(Dataset entries)
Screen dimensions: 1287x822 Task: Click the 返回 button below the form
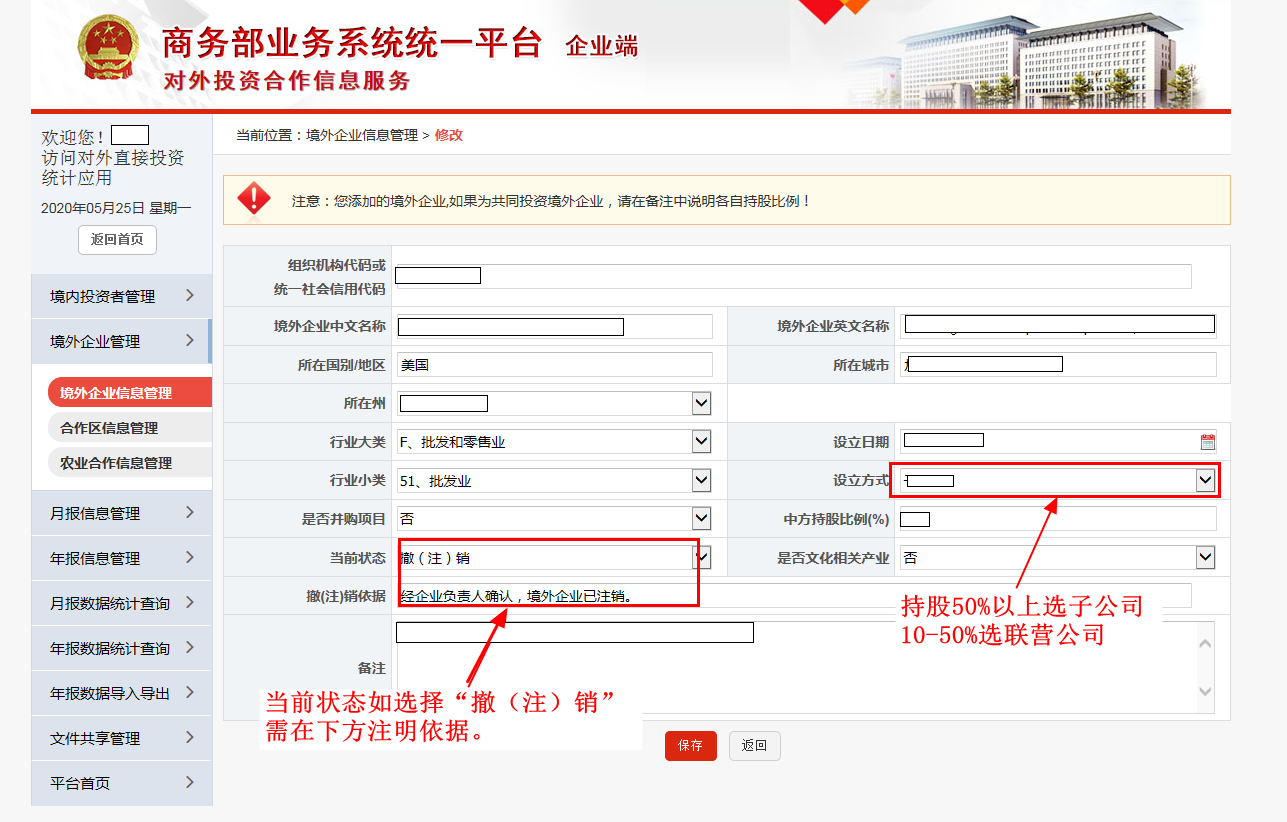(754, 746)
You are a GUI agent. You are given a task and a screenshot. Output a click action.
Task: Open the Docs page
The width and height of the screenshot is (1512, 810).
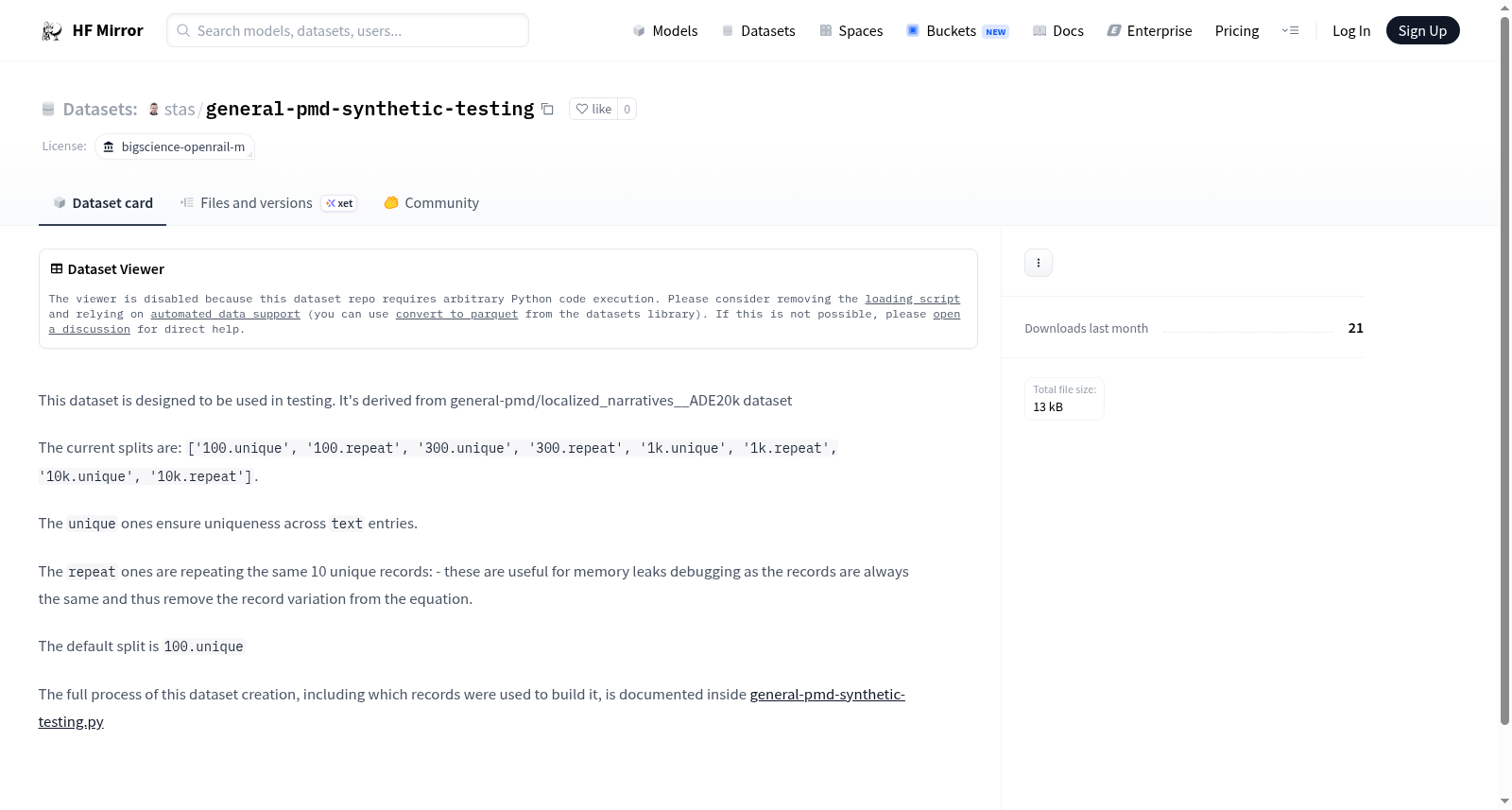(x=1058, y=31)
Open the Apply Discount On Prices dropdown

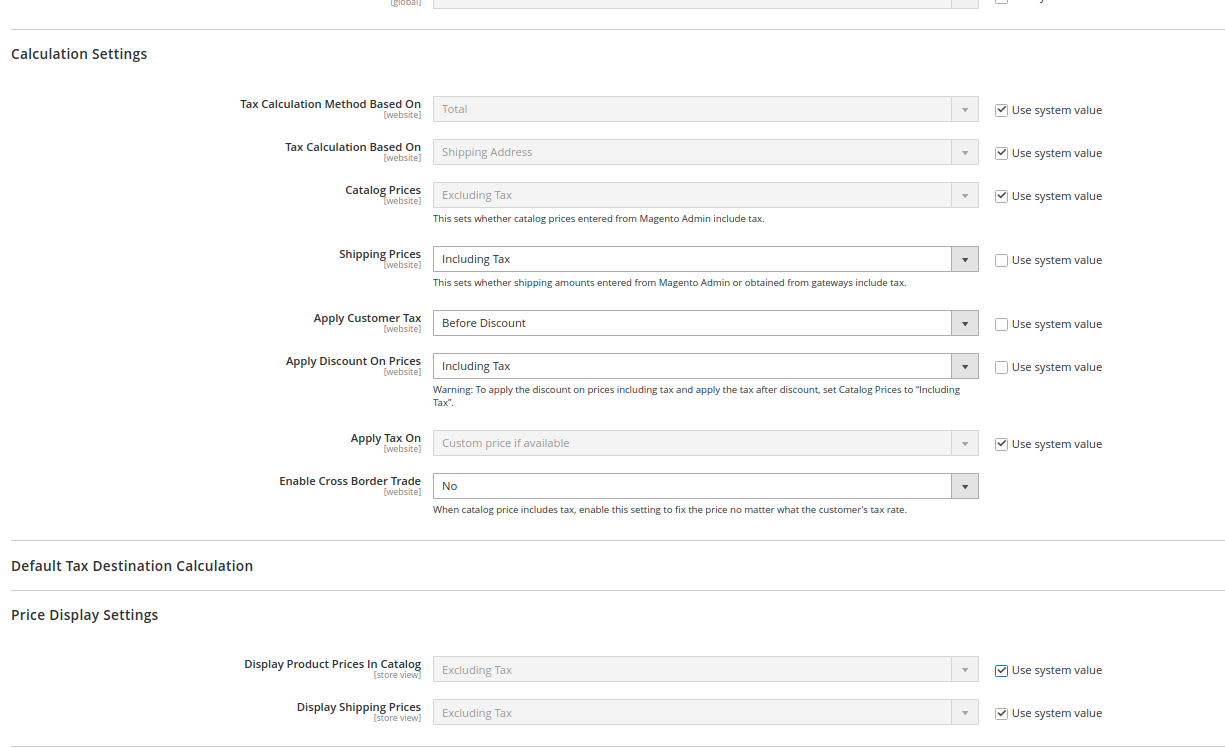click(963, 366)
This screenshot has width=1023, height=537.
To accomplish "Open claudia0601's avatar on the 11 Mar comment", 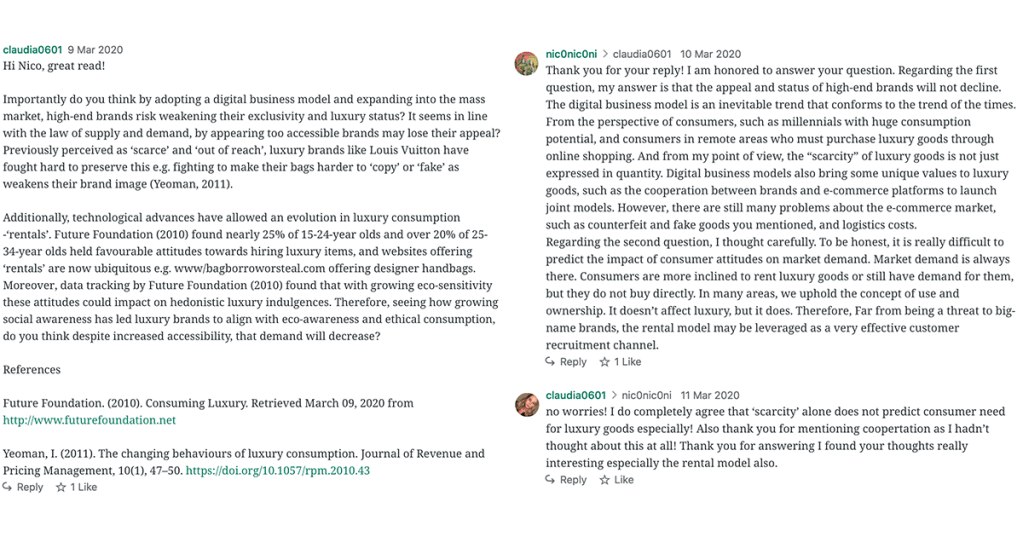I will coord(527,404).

■ **THE PROBLEM**: Your answer should be the lines from the opening of the records through the line with "This screenshot has width=1023, height=537.", both ends retyped exactly and pictures left out.

■ **RESULT BELOW**:
Screen dimensions: 1287x822 Task: Click the 返回 button below the form
(754, 746)
You are a GUI agent. You are given a task and a screenshot. Output a click action.
Task: Open the Docs page
The width and height of the screenshot is (1512, 810).
(x=1058, y=31)
Open the Apply Discount On Prices dropdown

click(963, 366)
This screenshot has width=1023, height=537.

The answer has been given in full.